Start of TEXT SEGMENT

Jackfruit – The New Meat Alternative
Danica Garvin, Dietetic Intern
Although food trends come and go, the notion of incorporating more plants onto our plates is here to stay. Many health-conscious individuals are already familiar with meat-like alternatives including tofu, tempeh, and beans, but have you heard of jackfruit?
Jackfruit is a close relative to the fig, mulberry, and breadfruit family. It grows abundantly on trees in tropical regions throughout Bangladesh, Southeast Asia, and Southwest India. In fact, it is considered the largest tree-borne fruit, potentially reaching up to 120 lb. in weight and 3 feet in length! The fruit possess a bumpy external shell with a fleshy interior containing plump, yellow bulbs joined at the core. When ripe, the fruit is quite sweet, possessing a flavor similar to that of a pineapple or mango. However, when unripe, the jackfruit is neutral in taste. This unique flavor, coupled to its pulled-pork-like texture, makes it ideal for serving as a meat imposter in savory dishes.
Jackfruit also boasts a fairly impressive nutrient profile. One cup of sliced jackfruit provides 155 calories, 40 grams of carbohydrate (3 of which are fiber), 2 grams of protein, and no fat. Therefore, although its texture is meat-like, its nutritional status is akin to other fruits. As such, it is replete in a variety of vitamins and minerals, providing 18% of your daily vitamin C needs, 16% manganese, and 14% potassium. It also serves as a good source of vitamin A, riboflavin, and copper. As a result, jackfruit certainly packs a nutritional punch.

End of TEXT SEGMENT

▶ ACTION ITEM A
Sum up the jackfruit article in two sentences.
▶ ACTION ITEM B
Please output everything in the jackfruit article from "Jackfruit also boasts" down to "a nutritional punch.".
Rely on the jackfruit article alone.

Start of GIVEN RECORDS

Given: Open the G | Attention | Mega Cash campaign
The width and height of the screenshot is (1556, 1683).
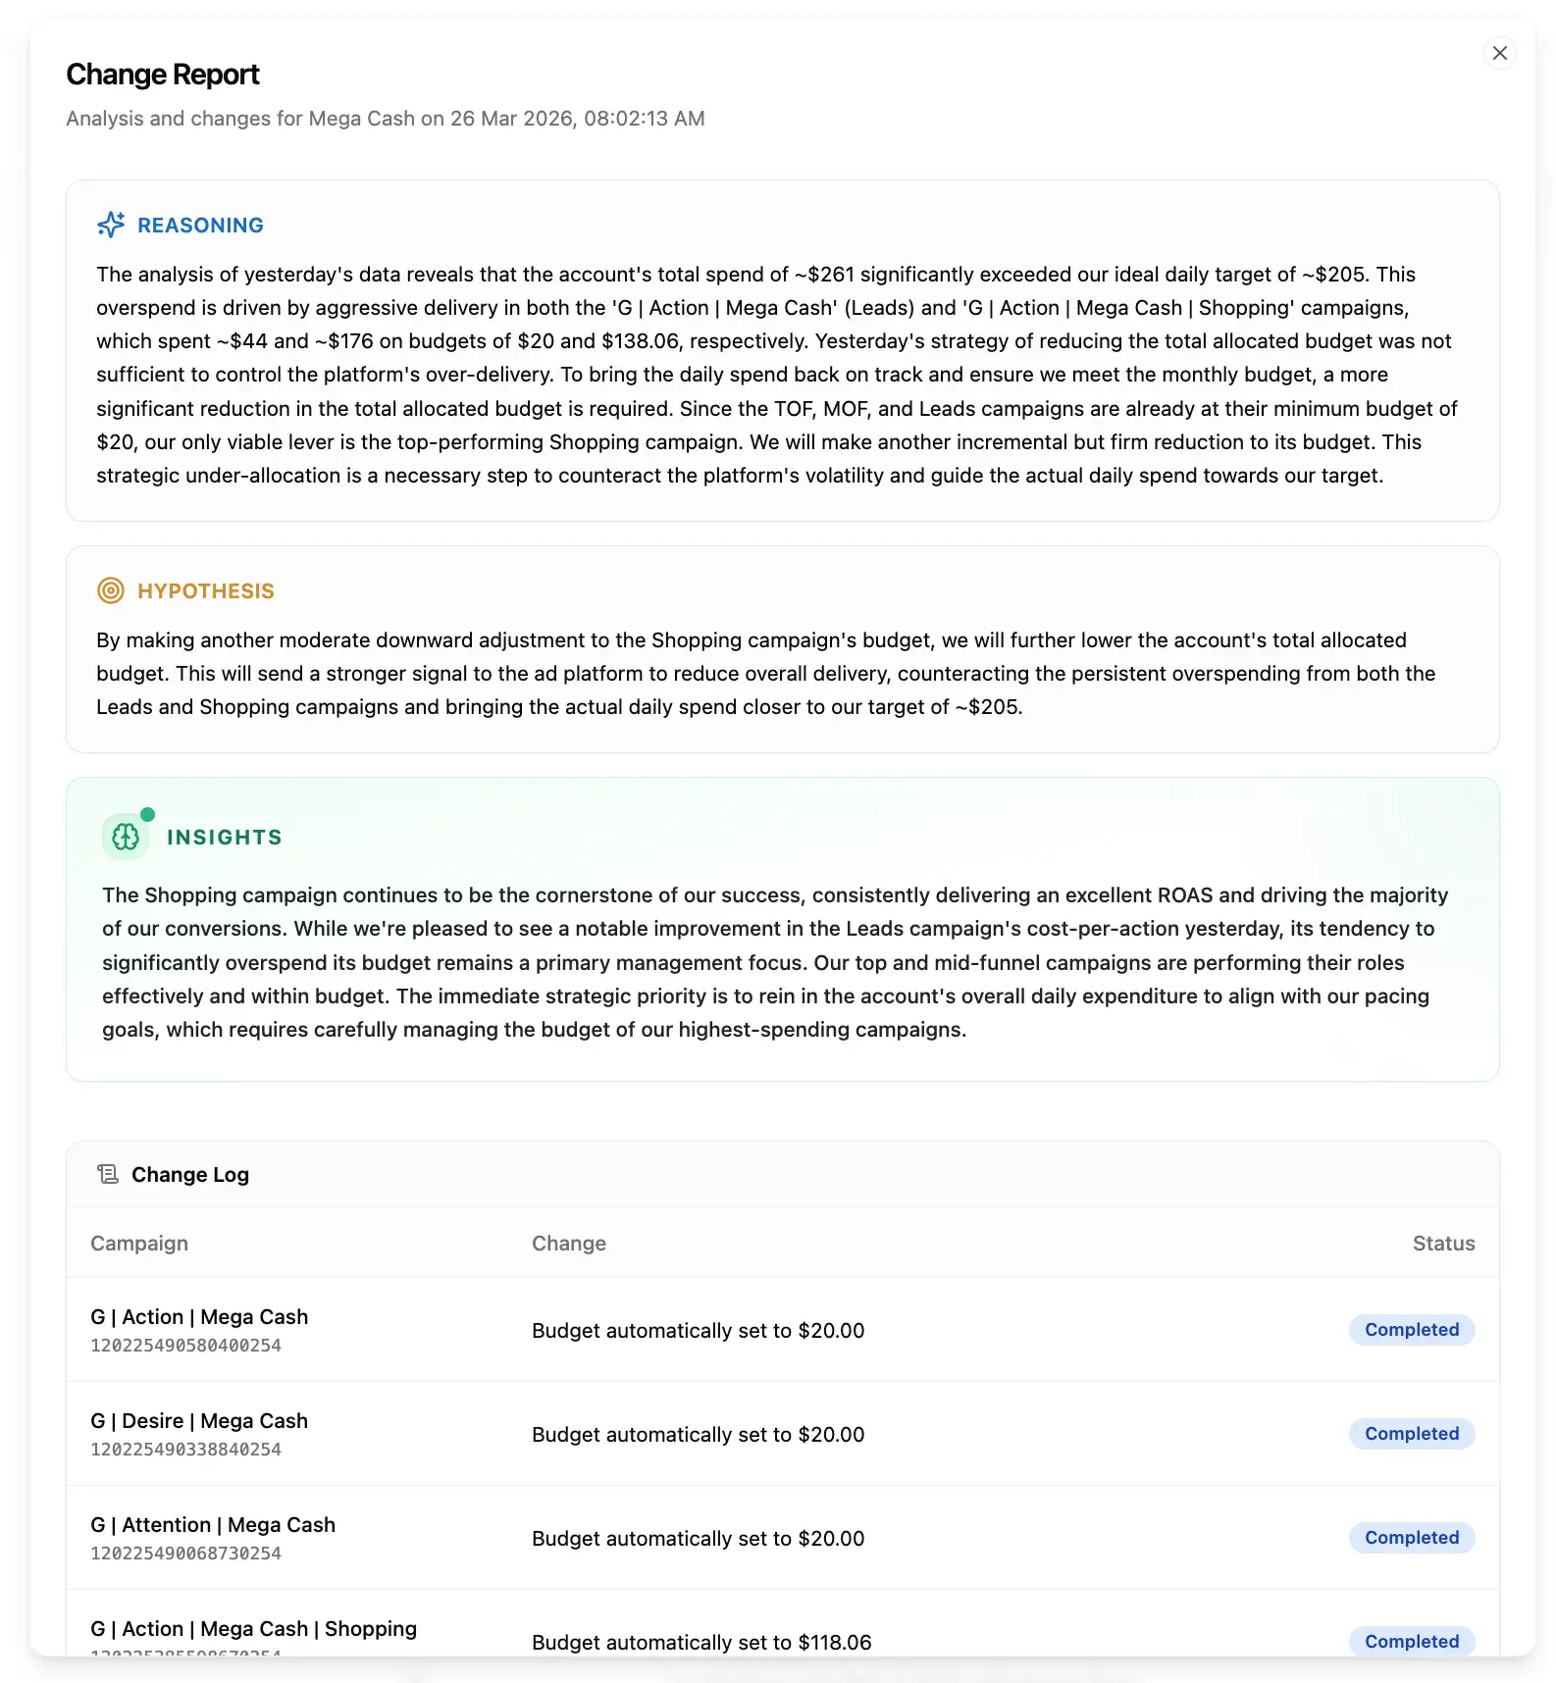Looking at the screenshot, I should [213, 1525].
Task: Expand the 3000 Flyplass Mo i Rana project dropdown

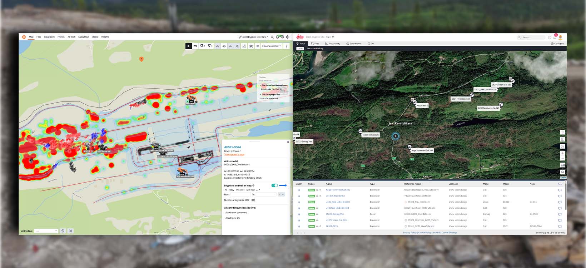Action: [254, 37]
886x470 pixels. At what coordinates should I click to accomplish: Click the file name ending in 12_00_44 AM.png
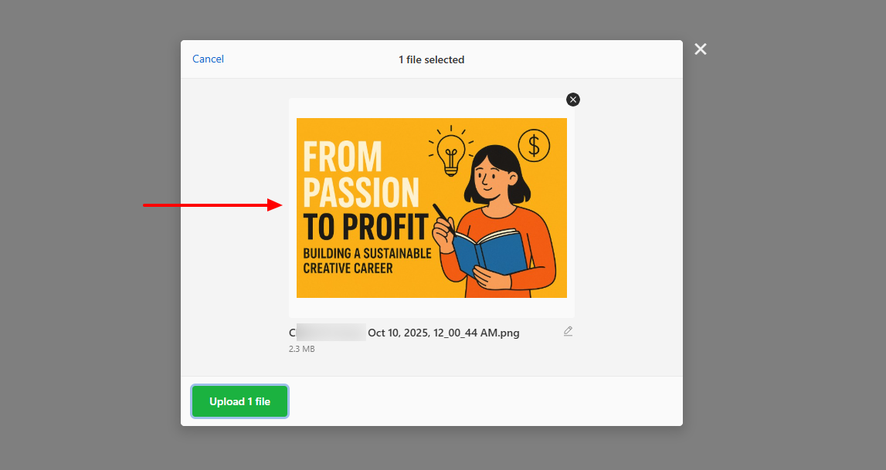click(x=404, y=333)
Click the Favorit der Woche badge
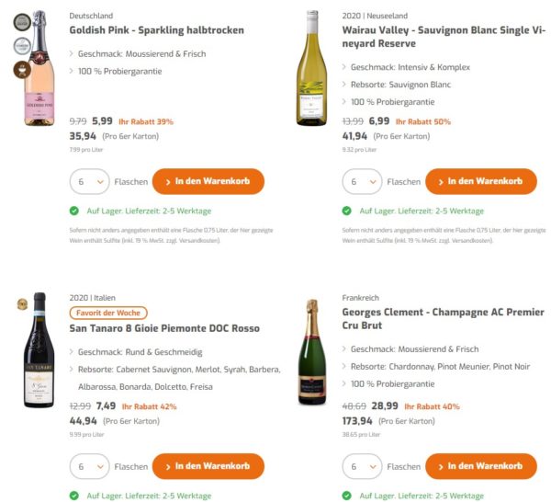551x502 pixels. [x=107, y=313]
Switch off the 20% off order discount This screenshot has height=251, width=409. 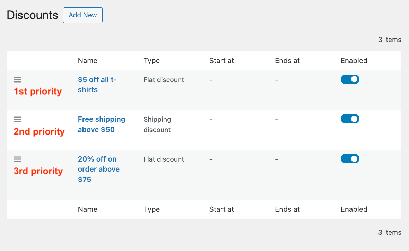350,159
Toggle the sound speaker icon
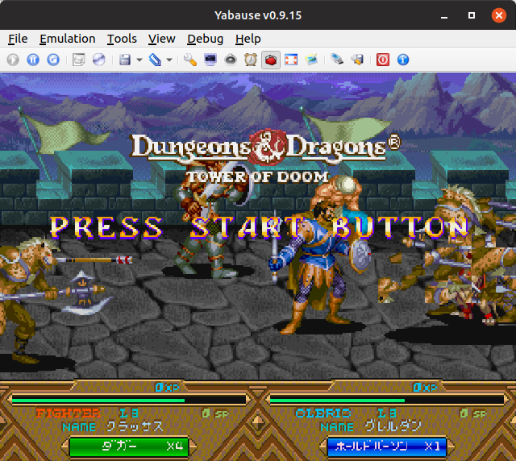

End of GIVEN RECORDS

▶ ANSWER SECTION A
Jackfruit is a relative of the fig, mulberry, and breadfruit family that grows on trees in tropical regions and is considered the largest tree-borne fruit, and its neutral taste when unripe and pulled-pork-like texture make it ideal as a meat imposter in savory dishes. Although its texture is meat-like, its nutritional status is akin to other fruits, with one cup of sliced jackfruit providing 155 calories, 40 grams of carbohydrate, 2 grams of protein, no fat, and a variety of vitamins and minerals.

▶ ANSWER SECTION B
Jackfruit also boasts a fairly impressive nutrient profile. One cup of sliced jackfruit provides 155 calories, 40 grams of carbohydrate (3 of which are fiber), 2 grams of protein, and no fat. Therefore, although its texture is meat-like, its nutritional status is akin to other fruits. As such, it is replete in a variety of vitamins and minerals, providing 18% of your daily vitamin C needs, 16% manganese, and 14% potassium. It also serves as a good source of vitamin A, riboflavin, and copper. As a result, jackfruit certainly packs a nutritional punch.